Opinion

Now when I get a report on Salmonella infections in backyard flocks across 46 states or hundreds sickened by Salmonella Newport due to contaminated onions, I feel just a little bit of cheer.

Oh, it’s not that I am heartless about those suffering from Salmonella or unfeeling about just how icky almost 800 cases of cyclosporiasis can be. It’s just that at the moment, foodborne illness outbreaks and pathogens are signs that we might eventually be getting back to normal.

And that cheers me.

We’d started 2020 nicely enough with outbreaks of Listeria in 17 states for contaminated enoki mushrooms and of E. coli O103 infections in 10 states over clover sprouts.

President Trump activated the federal emergency over the COVID-19 coronavirus on Jan.31. For a while, after that, it seemed like foodborne illness dried up. Now it’s starting to feel like things might be getting back to good old normal.

We are into seven months of life being very different than it was before this emergency drill. We’ve all changed—some more than others.

As my routine involves news-gathering and writing, solo activities, I’ve been luckier than most. Still, I found myself listening to satellite radio’s Classics and Rural Radio instead of my bad old habits for talking heads on TV or radio.

There’s also more time for reading and reaching out without any noise.
Like most of us, I spend a half-hour or so each date updating myself on the various COVID-19 data sources–Worldmeter, John Hopkins, and CDC are all useful.

Is it good that we are at 5.1 million COID-19 cases when we had 60.8 million H1Ni cases during the 2009 pandemic? Or is it just bad that COVID-19 deaths in the U.S. had hit 165,000 when we got off with 12,469 during the 2009 pandemic?

Somebody this week wrote that we are closer to the end than the beginning. I think that is all a matter of one’s geographic perspective. I’ve been going back and forth between two areas with different experiences.

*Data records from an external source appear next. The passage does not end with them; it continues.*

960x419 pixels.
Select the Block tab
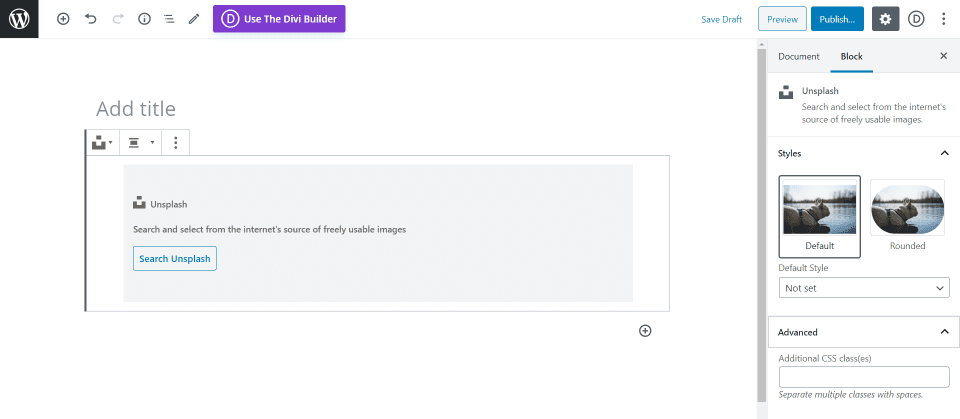851,57
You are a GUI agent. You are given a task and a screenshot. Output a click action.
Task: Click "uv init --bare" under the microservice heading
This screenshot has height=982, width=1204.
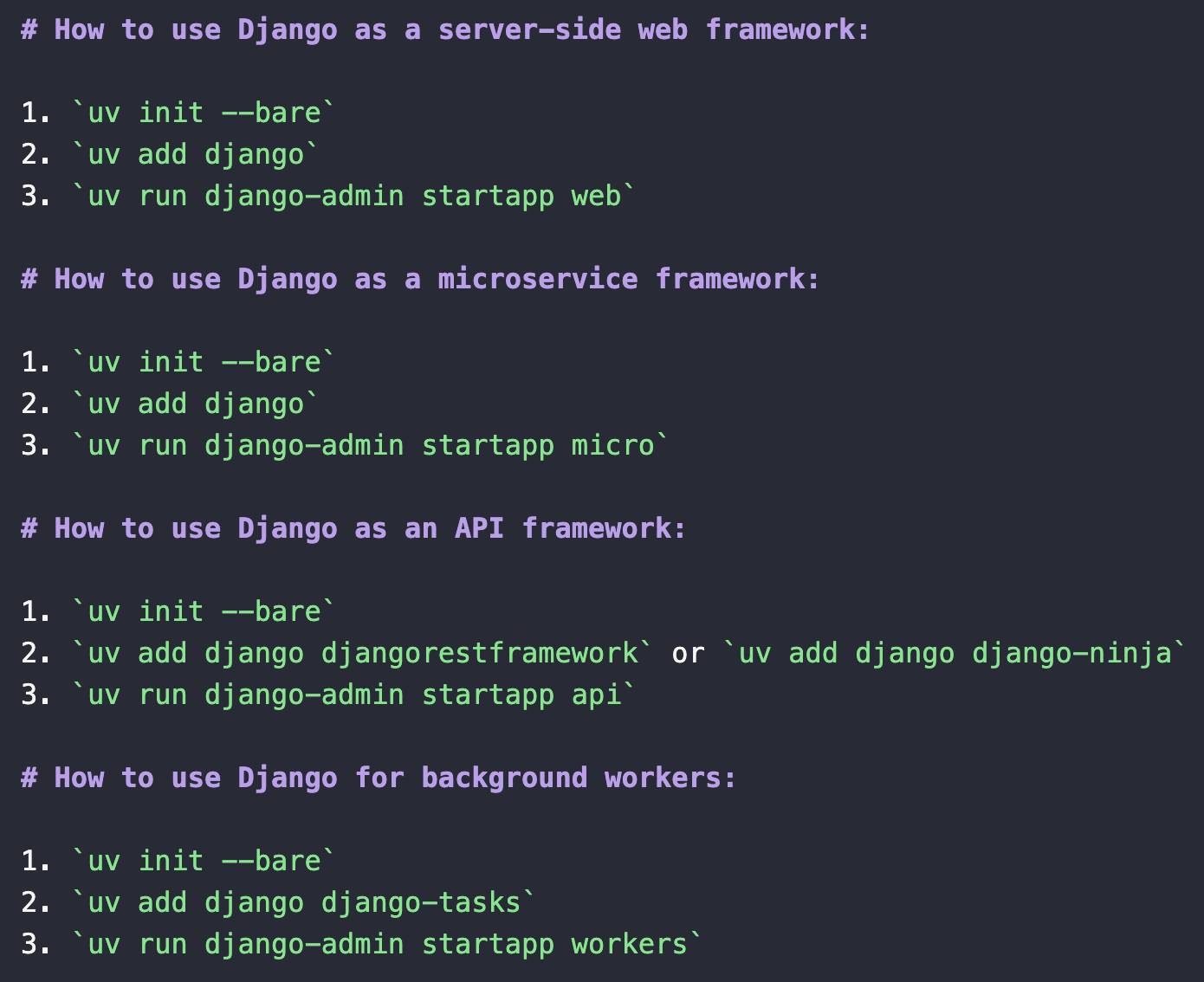click(204, 362)
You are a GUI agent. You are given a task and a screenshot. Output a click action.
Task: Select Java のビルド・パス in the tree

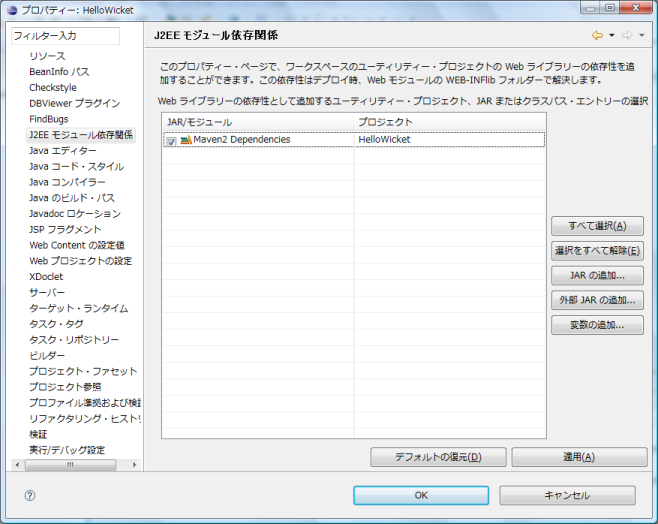coord(71,198)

Weld County, CO, for example, has produced only a trickle of new COVED-19 cases this summer, and only one additional death. In the spring, it was a hotspot with more than 3600 cases and 90 deaths.

When I first arrived in Hays County, TX in the spring, fatalities since the onset was still in single digits, but grew to a total of at least 34 over the summer. Hays County did not escape the spike in cases Texas experienced over the summer, reaching 5,012 cases since the first diagnosis of the virus within the county on March 14.

There are currently 2,803 active coronavirus cases with 2,175 recoveries in Hays County, home to Texas State University in San Marcos.

Weld County is home to the University of Northern Colorado in Greeley.
Several convalescent homes and the JBS beef plant ran up the Weld County numbers in the spring. Texas put caution aside for a while, causing the spike, which came after TSU adjourned.

Living in either Greeley or San Marcos without fear is not difficult, although it can be tedious. It mainly involves staying away from other humans and masking up when some limited, short-time contact is required, like at the grocery store.

Dining is either take-out or outdoor seating, and some of the options are pretty good. Restaurants have done well with take-outs of dinner and drinks.

Traveling between the two locations is a two and one-half hour United non-stop from Austin to Denver. An MIT study out last week found there is a 1 in 4300 chance of contracting COVID-19 from a nearby passenger, or even better at 1 in 7,700 if the middle seat is vacant.

I’ve already “risked it” a couple of times, and plan to do so again in two weeks. Airports and airlines require masks, and its easy to avoid contact with people in the terminals. TSA wants to see your face but only requires removing your cover for a few seconds.